§ **Activity**
Please print each record exactly, omitting none of them.

§ **Dataset entries**
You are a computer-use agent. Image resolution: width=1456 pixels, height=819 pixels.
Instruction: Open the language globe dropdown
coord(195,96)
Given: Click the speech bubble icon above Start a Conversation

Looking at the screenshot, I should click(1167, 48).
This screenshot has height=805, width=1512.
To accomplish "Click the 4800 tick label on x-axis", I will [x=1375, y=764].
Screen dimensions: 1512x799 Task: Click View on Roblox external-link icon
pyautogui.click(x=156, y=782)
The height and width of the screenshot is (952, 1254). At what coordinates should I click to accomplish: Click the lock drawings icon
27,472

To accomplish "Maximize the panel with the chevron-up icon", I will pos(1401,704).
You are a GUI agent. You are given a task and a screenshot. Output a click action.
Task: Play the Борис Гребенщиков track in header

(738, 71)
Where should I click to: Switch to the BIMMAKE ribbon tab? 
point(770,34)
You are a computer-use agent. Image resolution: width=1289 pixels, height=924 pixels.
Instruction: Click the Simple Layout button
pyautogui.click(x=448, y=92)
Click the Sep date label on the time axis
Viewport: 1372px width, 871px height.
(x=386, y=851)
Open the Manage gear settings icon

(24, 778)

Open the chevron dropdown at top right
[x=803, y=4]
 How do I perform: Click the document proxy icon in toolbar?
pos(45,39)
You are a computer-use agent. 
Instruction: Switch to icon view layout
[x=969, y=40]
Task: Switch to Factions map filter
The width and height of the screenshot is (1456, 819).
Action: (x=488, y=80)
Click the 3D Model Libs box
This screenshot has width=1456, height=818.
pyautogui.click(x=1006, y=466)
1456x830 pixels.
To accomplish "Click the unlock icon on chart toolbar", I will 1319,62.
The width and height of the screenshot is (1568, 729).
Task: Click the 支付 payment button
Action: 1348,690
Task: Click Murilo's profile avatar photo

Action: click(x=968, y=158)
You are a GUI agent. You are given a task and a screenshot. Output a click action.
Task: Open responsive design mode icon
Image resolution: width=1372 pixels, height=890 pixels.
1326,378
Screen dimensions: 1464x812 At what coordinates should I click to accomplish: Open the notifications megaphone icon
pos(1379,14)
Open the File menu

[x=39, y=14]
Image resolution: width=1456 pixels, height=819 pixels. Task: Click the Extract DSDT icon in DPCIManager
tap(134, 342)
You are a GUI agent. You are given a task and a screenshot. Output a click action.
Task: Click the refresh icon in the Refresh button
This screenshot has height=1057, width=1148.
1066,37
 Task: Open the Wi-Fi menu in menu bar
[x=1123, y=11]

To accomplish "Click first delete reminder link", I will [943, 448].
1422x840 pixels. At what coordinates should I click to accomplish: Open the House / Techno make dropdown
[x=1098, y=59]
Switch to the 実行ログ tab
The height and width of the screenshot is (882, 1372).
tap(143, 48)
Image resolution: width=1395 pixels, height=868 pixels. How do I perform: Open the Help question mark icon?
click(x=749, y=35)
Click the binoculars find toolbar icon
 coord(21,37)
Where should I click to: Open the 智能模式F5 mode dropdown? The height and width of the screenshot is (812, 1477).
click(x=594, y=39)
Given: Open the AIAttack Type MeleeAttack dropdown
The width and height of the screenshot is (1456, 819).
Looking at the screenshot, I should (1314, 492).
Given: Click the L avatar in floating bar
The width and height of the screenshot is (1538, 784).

§ **Solution below**
You are a computer-use agent. Image resolution: width=1456 pixels, height=819 pixels.
Instruction: Open the language globe dropdown
coord(195,96)
Given: Click the speech bubble icon above Start a Conversation

Looking at the screenshot, I should click(1167, 48).
This screenshot has height=805, width=1512.
To accomplish "Click the 4800 tick label on x-axis", I will [x=1375, y=764].
Screen dimensions: 1512x799 Task: Click View on Roblox external-link icon
pyautogui.click(x=156, y=782)
The height and width of the screenshot is (952, 1254). At what coordinates should I click to accomplish: Click the lock drawings icon
27,472

To accomplish "Maximize the panel with the chevron-up icon", I will pos(1401,704).
You are a GUI agent. You are given a task and a screenshot. Output a click action.
Task: Play the Борис Гребенщиков track in header

(738, 71)
Where should I click to: Switch to the BIMMAKE ribbon tab? 
point(770,34)
You are a computer-use agent. Image resolution: width=1289 pixels, height=924 pixels.
Instruction: Click the Simple Layout button
pyautogui.click(x=448, y=92)
Click the Sep date label on the time axis
Viewport: 1372px width, 871px height.
(x=386, y=851)
Open the Manage gear settings icon

(24, 778)

Open the chevron dropdown at top right
[x=803, y=4]
 How do I perform: Click the document proxy icon in toolbar?
pos(45,39)
You are a computer-use agent. 
Instruction: Switch to icon view layout
[x=969, y=40]
Task: Switch to Factions map filter
The width and height of the screenshot is (1456, 819).
Action: (x=488, y=80)
Click the 3D Model Libs box
This screenshot has width=1456, height=818.
pyautogui.click(x=1006, y=466)
1456x830 pixels.
To accomplish "Click the unlock icon on chart toolbar", I will 1319,62.
The width and height of the screenshot is (1568, 729).
Task: Click the 支付 payment button
Action: 1348,690
Task: Click Murilo's profile avatar photo

Action: click(x=968, y=158)
You are a GUI agent. You are given a task and a screenshot. Output a click action.
Task: Open responsive design mode icon
Image resolution: width=1372 pixels, height=890 pixels.
1326,378
Screen dimensions: 1464x812 At what coordinates should I click to accomplish: Open the notifications megaphone icon
pos(1379,14)
Open the File menu

[x=39, y=14]
Image resolution: width=1456 pixels, height=819 pixels. Task: Click the Extract DSDT icon in DPCIManager
tap(134, 342)
You are a GUI agent. You are given a task and a screenshot. Output a click action.
Task: Click the refresh icon in the Refresh button
This screenshot has height=1057, width=1148.
1066,37
 Task: Open the Wi-Fi menu in menu bar
[x=1123, y=11]

To accomplish "Click first delete reminder link", I will [943, 448].
1422x840 pixels. At what coordinates should I click to accomplish: Open the House / Techno make dropdown
[x=1098, y=59]
Switch to the 実行ログ tab
The height and width of the screenshot is (882, 1372).
tap(143, 48)
Image resolution: width=1395 pixels, height=868 pixels. How do I perform: Open the Help question mark icon?
click(x=749, y=35)
Click the binoculars find toolbar icon
 coord(21,37)
Where should I click to: Open the 智能模式F5 mode dropdown? The height and width of the screenshot is (812, 1477).
click(x=594, y=39)
Given: Open the AIAttack Type MeleeAttack dropdown
The width and height of the screenshot is (1456, 819).
Looking at the screenshot, I should (1314, 492).
Given: Click the L avatar in floating bar
The width and height of the screenshot is (1538, 784).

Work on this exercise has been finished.